Adobe-Chef

Shantanu Narayen im Exklusiv-Interview

04.04.2011
Von 
Thomas Cloer war Redakteur der Computerwoche.

Internationale Softwarepreise, Kritik an der Creative Suite

ALEXANDER HOPSTEIN: Wir setzen unsere Preise anhand der lokalen Marktbedingungen und der Kosten für das lokale Go-to-market und das Doing Business in lokalen Märkten fest. Und Europa als Markt ist für uns im Vergleich zu den USA einfach deutlich fragmentierter und kleiner. Es geht bei der Preisgestaltung nicht nur um die Lokalisierung, sondern auch um den Support und unsere Kosten für den Geschäftsbetrieb vor Ort - Vertriebsmannschaft, Marketing, Partnerbetreuung, was es uns tatsächlich kostet, unsere Produkte in die Regale zu bringen.

Aber rechtfertigt das wirklich Preise, die doppelt so hoch sind wie in den Staaten?

NARAYEN: Also die Kosten sind für uns deutlich höher. Aber wir werden auch weiterhin unser Pricing kontinuierlich evaluieren und gegebenenfalls anpassen. Als Adobe stehen wir für Innovation - wir geben eine Menge für Forschung und Entwicklung aus.

Wie viel genau?

NARAYEN: Etwa 17 bis 20 Prozent (vom Umsatz), das liegt am oberen Ende von allen Softwarefirmen. Wir werden weiterhin schauen, wo wir Kosten reduzieren können, damit wir unseren Kunden möglichst viel Innovation liefern können.

HOPSTEIN: Wir haben außerdem unsere Preise auch trotz der Änderungen beim Wechselkurs Dollar-Euro stabil gehalten und über die Jahre sogar gesenkt - Photoshop zum Beispiel ist in den letzten Jahren zwei Mal günstiger geworden.

Ich habe zur Vorbereitung ein bisschen gegoogelt und bin dabei auf einige Kritik an der Creative Suite gestoßen. Die Kurzfassung: Zu häufige Releases, dabei zu wenig echte Innovation, zu viele Bugs in den neuen Versionen. Es scheint, als würden sich viele Anwender eine Entschleunigung des Release-Zyklus und stattdessen mehr Fokus auf eine konsistentere Integration über die gesamte Suite hinweg wünschen.

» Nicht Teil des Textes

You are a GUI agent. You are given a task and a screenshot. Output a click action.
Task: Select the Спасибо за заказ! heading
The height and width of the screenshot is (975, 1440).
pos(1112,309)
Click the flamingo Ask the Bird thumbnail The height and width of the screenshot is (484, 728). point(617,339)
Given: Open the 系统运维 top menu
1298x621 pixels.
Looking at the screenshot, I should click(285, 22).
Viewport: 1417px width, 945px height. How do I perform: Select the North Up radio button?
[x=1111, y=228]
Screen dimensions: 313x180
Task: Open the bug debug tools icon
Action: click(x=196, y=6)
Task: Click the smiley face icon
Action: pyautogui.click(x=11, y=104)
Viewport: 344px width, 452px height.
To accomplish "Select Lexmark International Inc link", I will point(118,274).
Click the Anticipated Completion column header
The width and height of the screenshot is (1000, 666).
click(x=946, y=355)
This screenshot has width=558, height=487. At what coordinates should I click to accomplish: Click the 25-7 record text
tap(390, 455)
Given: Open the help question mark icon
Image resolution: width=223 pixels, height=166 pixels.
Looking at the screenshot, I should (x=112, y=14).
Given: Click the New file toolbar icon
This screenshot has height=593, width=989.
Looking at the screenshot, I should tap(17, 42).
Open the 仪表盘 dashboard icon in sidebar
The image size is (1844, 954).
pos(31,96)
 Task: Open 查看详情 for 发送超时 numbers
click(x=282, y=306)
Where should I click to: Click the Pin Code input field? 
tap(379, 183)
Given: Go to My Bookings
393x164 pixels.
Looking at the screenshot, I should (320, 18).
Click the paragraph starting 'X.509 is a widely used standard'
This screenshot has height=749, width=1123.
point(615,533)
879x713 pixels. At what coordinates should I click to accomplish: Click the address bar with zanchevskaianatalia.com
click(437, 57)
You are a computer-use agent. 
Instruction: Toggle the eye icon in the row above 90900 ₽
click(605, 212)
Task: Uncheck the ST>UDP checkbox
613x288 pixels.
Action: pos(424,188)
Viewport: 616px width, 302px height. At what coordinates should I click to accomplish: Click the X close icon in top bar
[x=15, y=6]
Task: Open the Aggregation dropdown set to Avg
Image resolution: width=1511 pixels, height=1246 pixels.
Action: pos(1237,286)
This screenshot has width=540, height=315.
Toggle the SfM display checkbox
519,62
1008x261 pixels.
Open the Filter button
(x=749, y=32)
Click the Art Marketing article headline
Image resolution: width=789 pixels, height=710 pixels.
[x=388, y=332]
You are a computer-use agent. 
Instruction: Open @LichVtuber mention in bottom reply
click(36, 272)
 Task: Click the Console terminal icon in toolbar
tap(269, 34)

NARAYEN: Also mit Blick auf die CS5 kann ich sagen, dass das Feedback durch die Bank positiv war. Das sind unglaublich komplizierte Stücke Software - und was die Innovation betrifft: Allein das Sneak-Preview-Video zum Content Aware Fill hat auf YouTube mehr als vier Millionen Hits erzielt. Und bei der Integration kommen wir mit jeder neuen Version ein Stück voran, es gibt mehr Workflow-Features.

Das ist immer eine Gratwanderung - es gibt auf der einen Seite Nutzer, die sich möglichst häufige Releases wünschen, um besser mit den Komplexitäten neuer Betriebssysteme und Bildschirmgrößen fertigzuwerden, und auf der anderen Seite andere, die gern weniger oft neue Versionen hätten. Wir müssen versuchen, beide Seiten zufriedenzustellen. Das Tempo, mit dem sich neue Technologien und Standards entwickeln, die wir unterstützen müssen, hat jedenfalls gewiss nicht abgenommen. Und wenn Sie sich vergegenwärtigen, dass wir doch mehr als zehn Produkte in etlichen Sprachen anbieten, finde ich, dass wir einen sehr guten Job machen. Diese Software ist für Unternehmen wie Ihres genau geschäftskritisch wie SAP oder Oracle.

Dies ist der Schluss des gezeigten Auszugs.